Ladies & Gentlemen, It’s Hater Tuesday…
February 26th, 2008Cadillac Records starring Beyonce as Etta James
It’s too bad this movie is going to suck. Etta James is a fucking legend and hands down my favorite female vocalist of all time.
Beyonce is the last person on the planet who should be considered to portray Etta James. She’s the polar opposite of Etta. Etta knows it too. She said about Beyonce, “I wasn’t as bourgie as she is, she’s bourgeois. She knows how to be a lady, she’s like a model. I wasn’t like that… ”
Etta has always been a big girl. Someone better be putting Paula Deen on retainer as B’s personal chef and start issuing her supplements of heroin and red wine STAT. I’ll be God Damned (yes, with capital letters I’m fucking serious) if Im going to watch 90 minutes of Beyonce yodeling her way through Etta James songs in a fat suit.
Id rather watch 90 minutes of this.
If at any time while reading this post you thought to yourself, “um who’s Etta James”, we can and will never be friends. Now, go learn so that I don’t have to cut you from my entourage. The first clip is vintage awesome Etta. She’s 24 years old. The second is from the early 90s during Etta’s cocaine and whisky phase as evidenced by the excess sweat and inclusion of Dr. John on an this super extended over the top performance of the otherwise heartfelt song, “I’d Rather Go Blind.”

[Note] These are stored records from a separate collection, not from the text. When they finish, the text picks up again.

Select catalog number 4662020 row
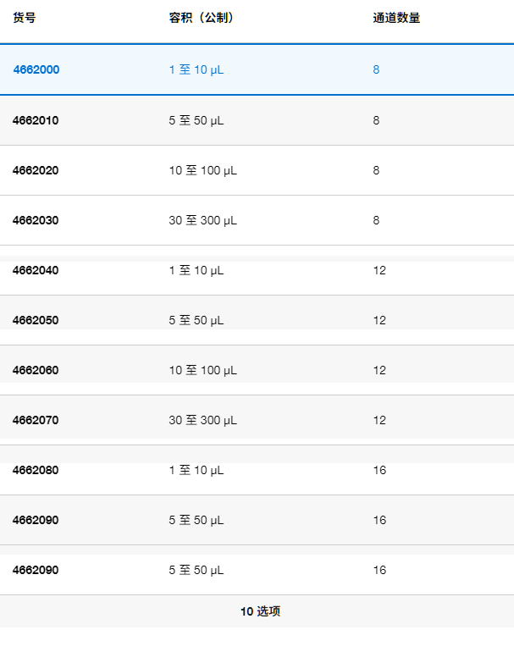(36, 170)
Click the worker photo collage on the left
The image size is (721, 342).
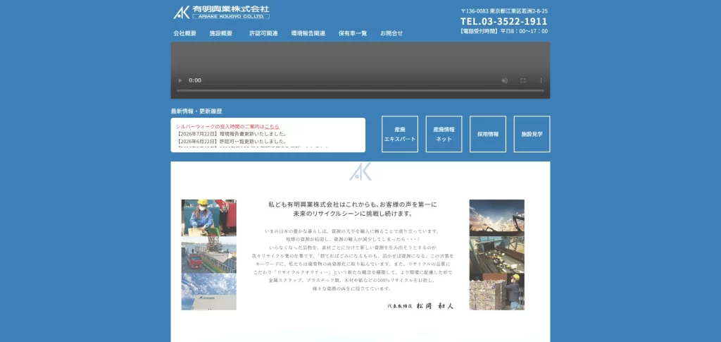click(x=208, y=255)
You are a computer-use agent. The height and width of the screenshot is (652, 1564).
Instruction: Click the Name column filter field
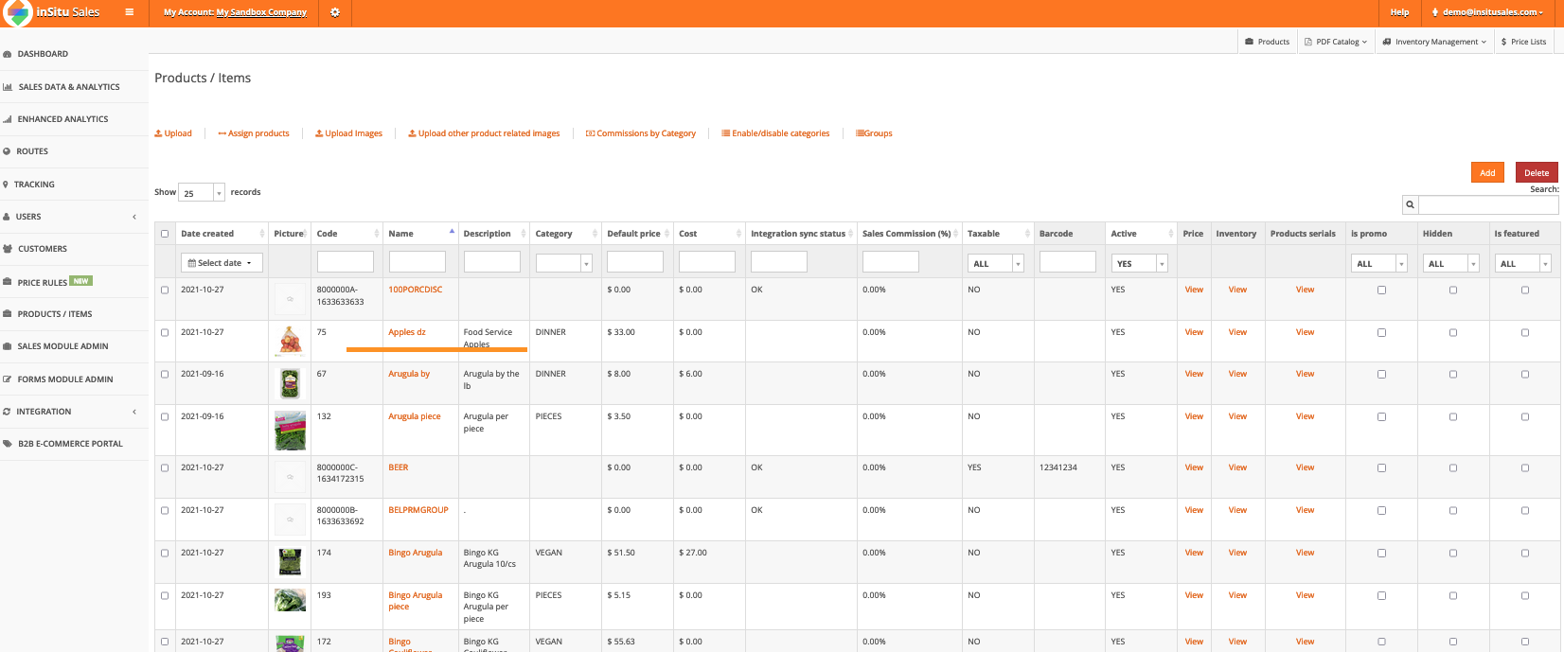pyautogui.click(x=417, y=262)

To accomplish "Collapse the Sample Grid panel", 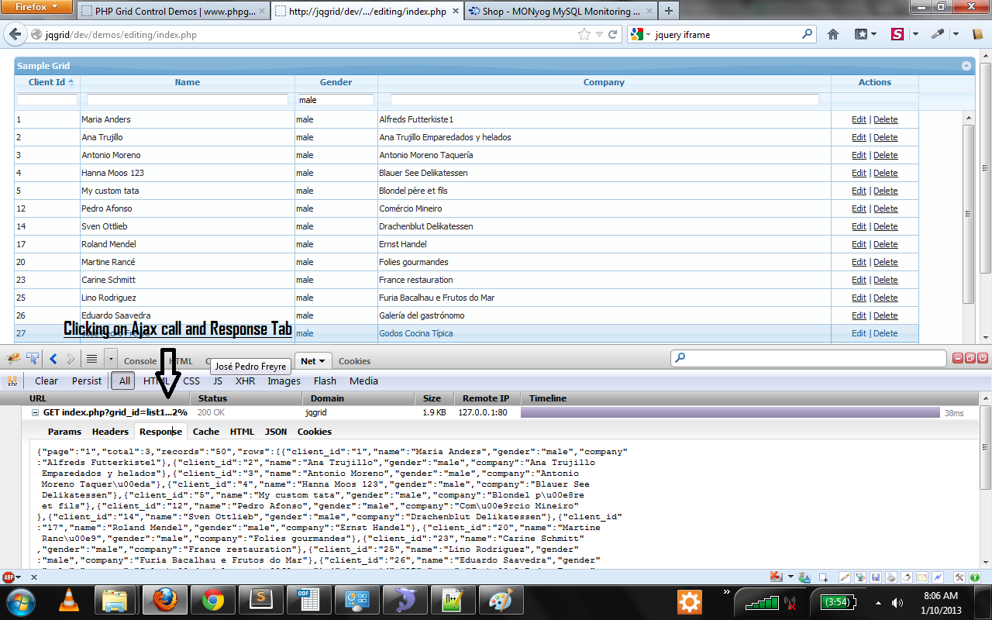I will pyautogui.click(x=966, y=67).
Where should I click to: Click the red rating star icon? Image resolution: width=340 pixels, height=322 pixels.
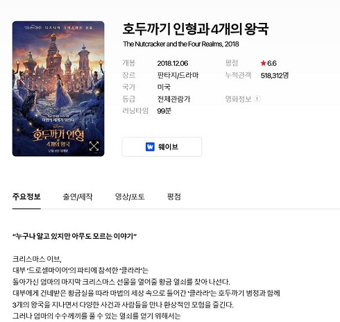tap(263, 63)
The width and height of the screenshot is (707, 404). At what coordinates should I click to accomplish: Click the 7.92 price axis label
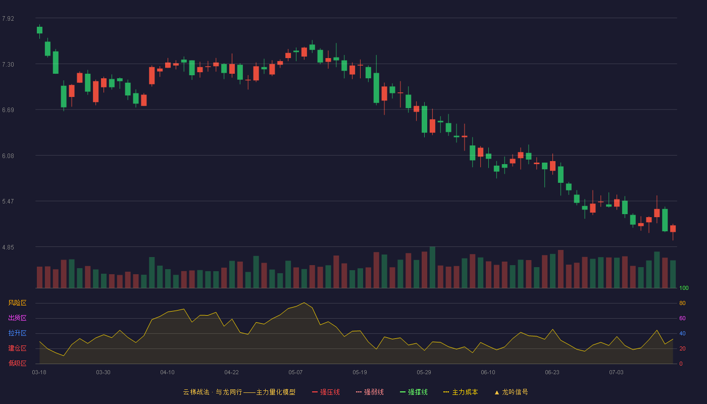tap(8, 19)
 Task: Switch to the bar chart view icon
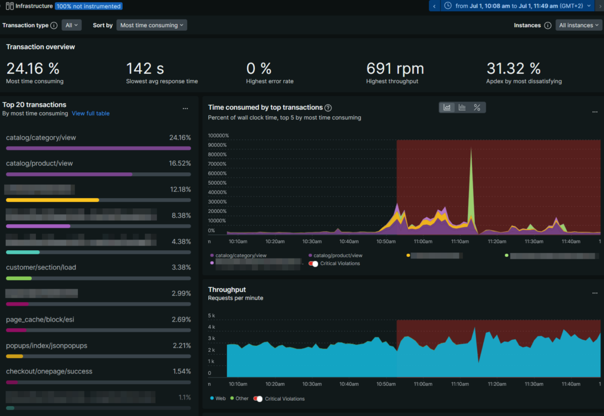click(462, 107)
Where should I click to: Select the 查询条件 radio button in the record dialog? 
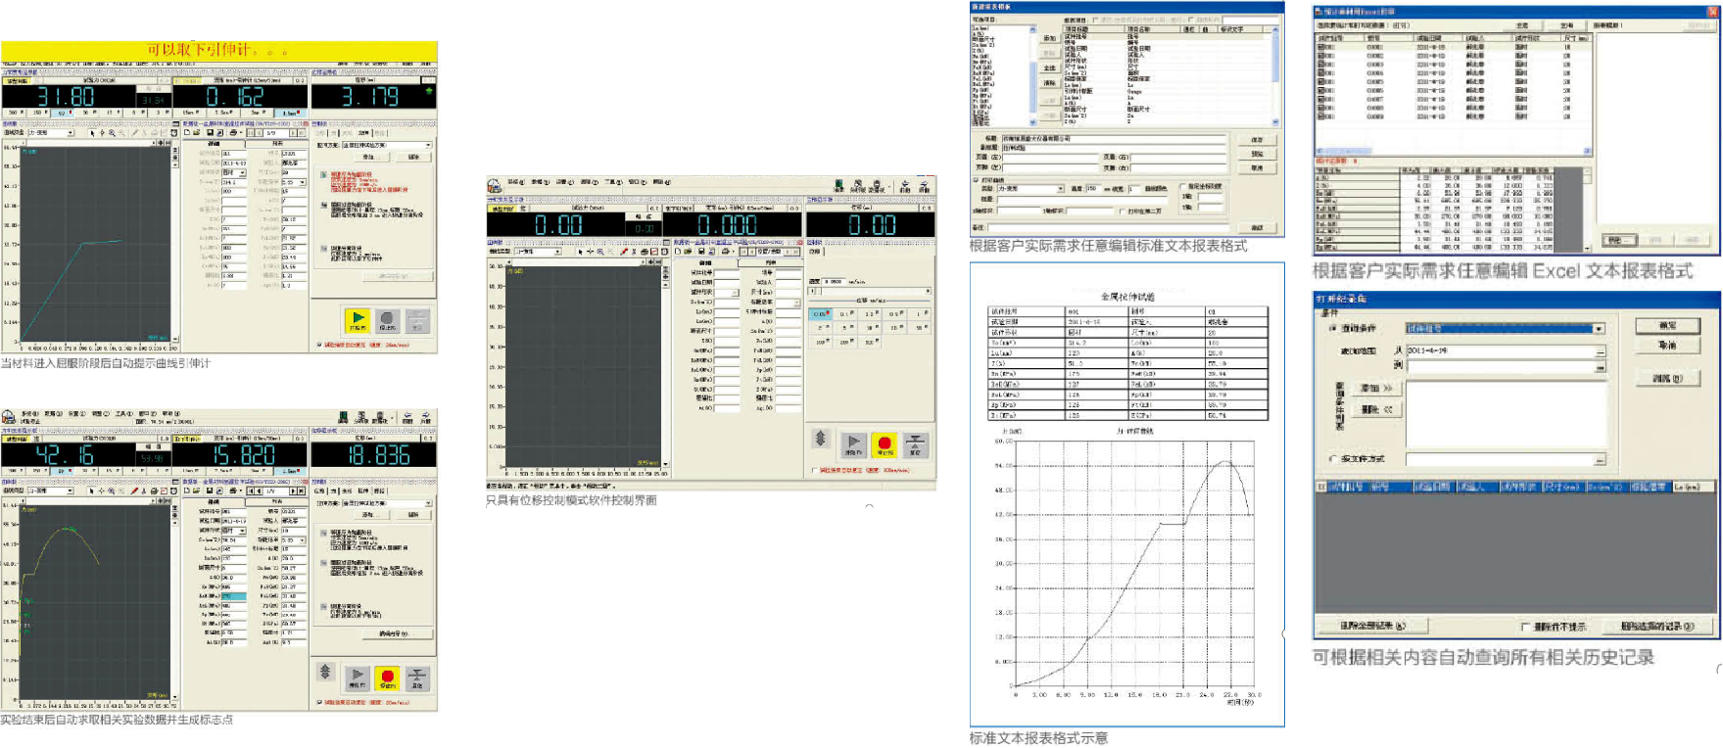click(1333, 328)
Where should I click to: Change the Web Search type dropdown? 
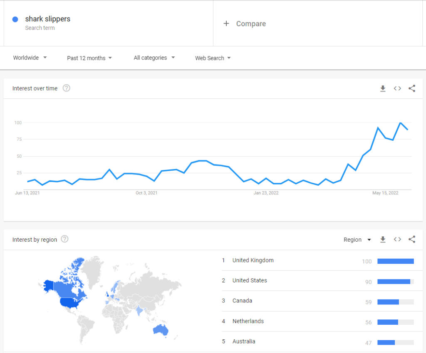pos(213,58)
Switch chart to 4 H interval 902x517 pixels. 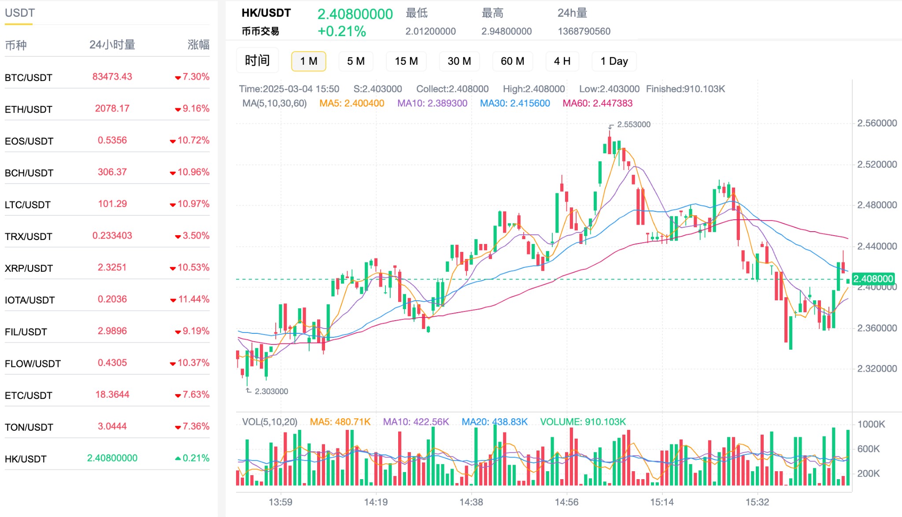(x=562, y=61)
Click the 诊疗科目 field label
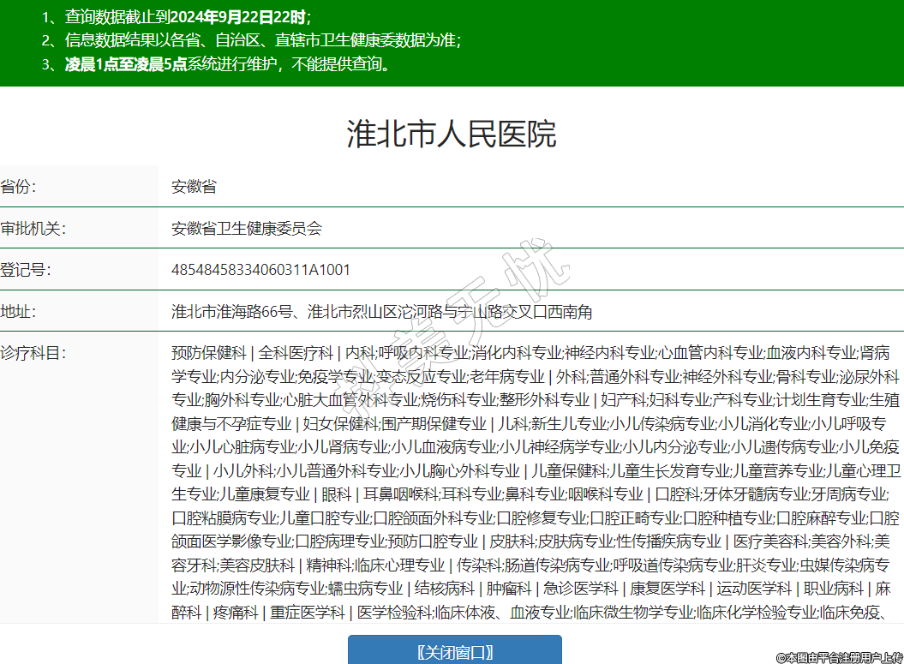Viewport: 904px width, 664px height. point(33,352)
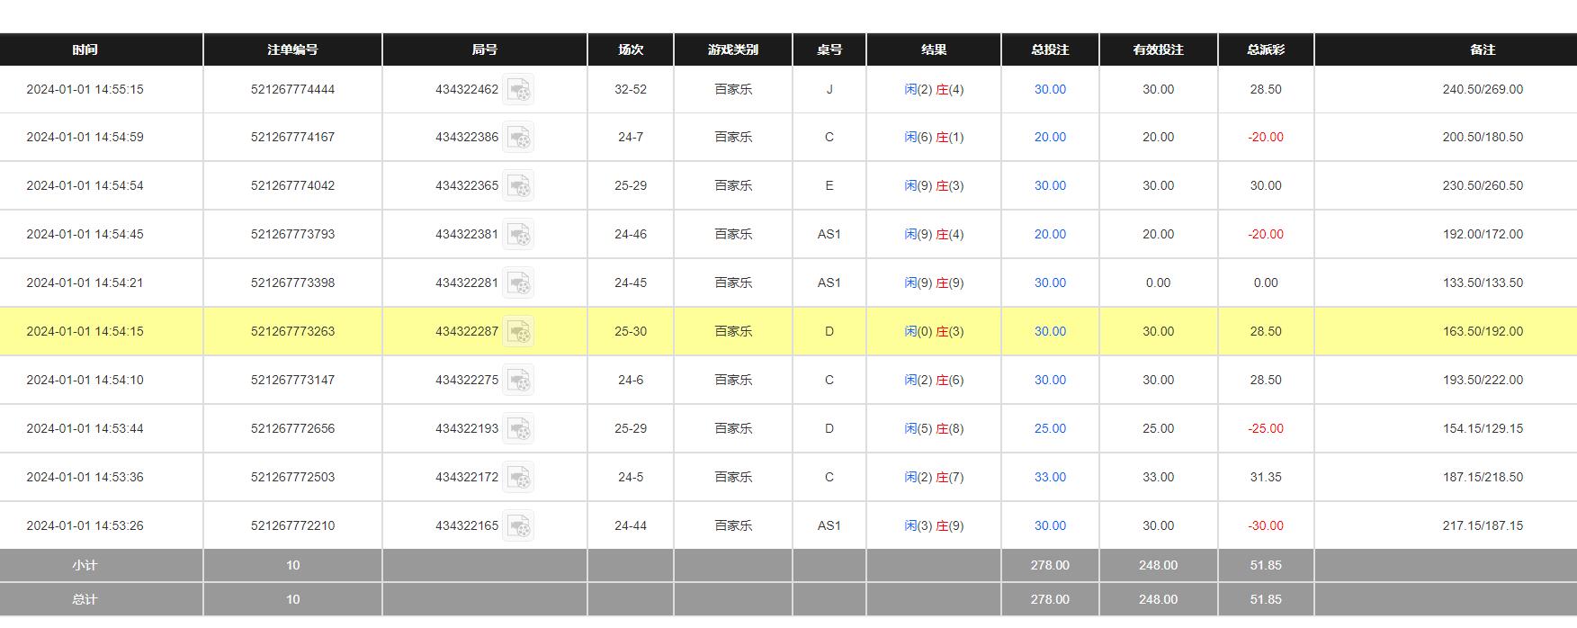
Task: Select the order number 521267773263 cell
Action: click(x=292, y=331)
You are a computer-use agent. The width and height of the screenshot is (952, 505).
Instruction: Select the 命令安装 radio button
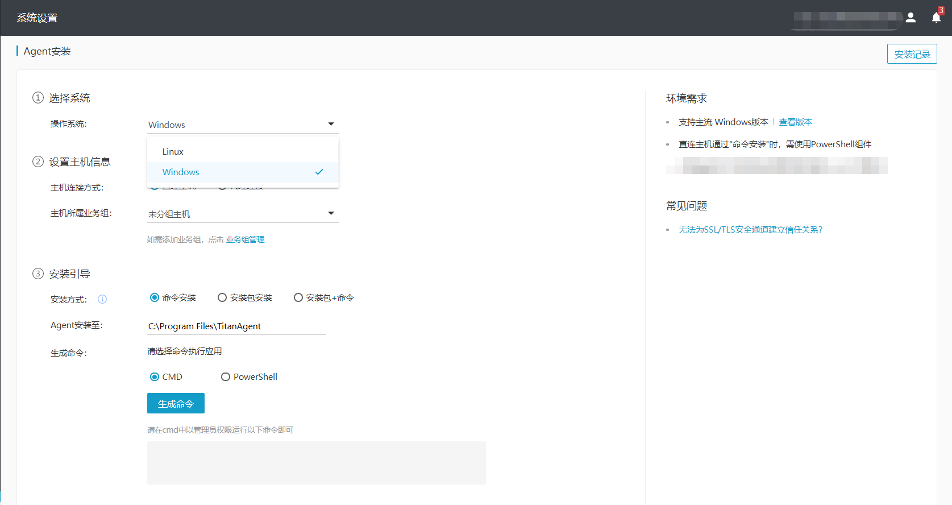coord(155,297)
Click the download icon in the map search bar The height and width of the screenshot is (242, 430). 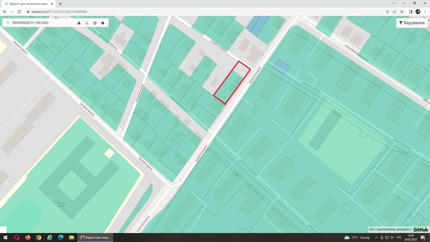click(79, 23)
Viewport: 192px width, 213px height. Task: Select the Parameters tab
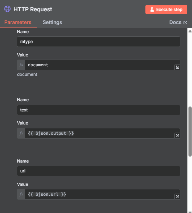[18, 22]
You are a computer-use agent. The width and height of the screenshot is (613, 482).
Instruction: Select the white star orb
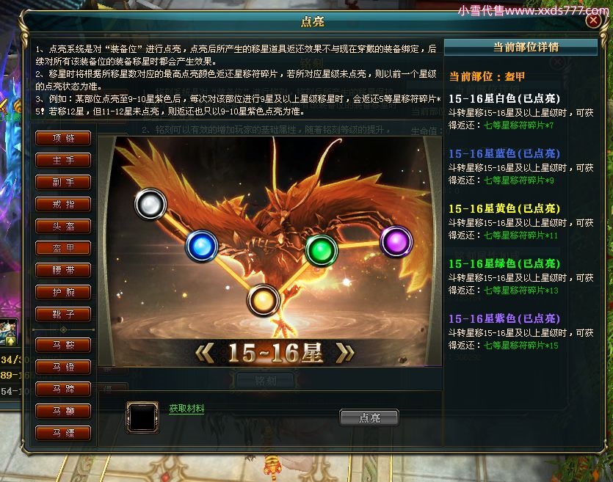point(150,204)
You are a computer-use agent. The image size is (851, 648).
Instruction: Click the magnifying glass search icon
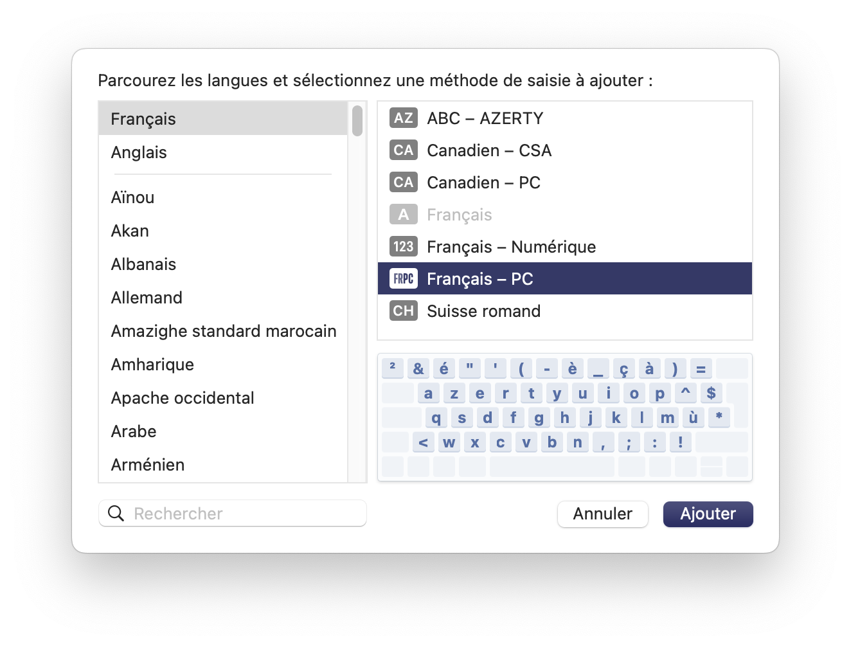[116, 514]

Another underwear alternative? Dude, whatever happened to wearing fucking panties or wearing a skirt that actually covers your lady parts or how about just keeping your damn legs closed and sitting like a fucking lady for once? Why the fuck do people keep trying to reinvent the wheel? My pussy does not need a strapless eye patch. After reading the directions, I’m pretty sure you have to be a gymnast to apply the damn thing properly. This bullshit is held in place with “adhesive strips” which requires several preparation steps including but not limited to “cleaning the area” and “waxing BEFORE not AFTER” adhesive is applied. Oh and it may cause irritation. And you have to pee around the eye patch by pulling it to the side. Like a bathing suit, when you are 10 years old and too lazy to pull it down the whole way. Check out this fucking massive list of directions . They obviously haven’t done proper market research - the stupid hoes that are going to be buying this shit can barely spell their names let alone read. I hope they include some diagrams with them shits.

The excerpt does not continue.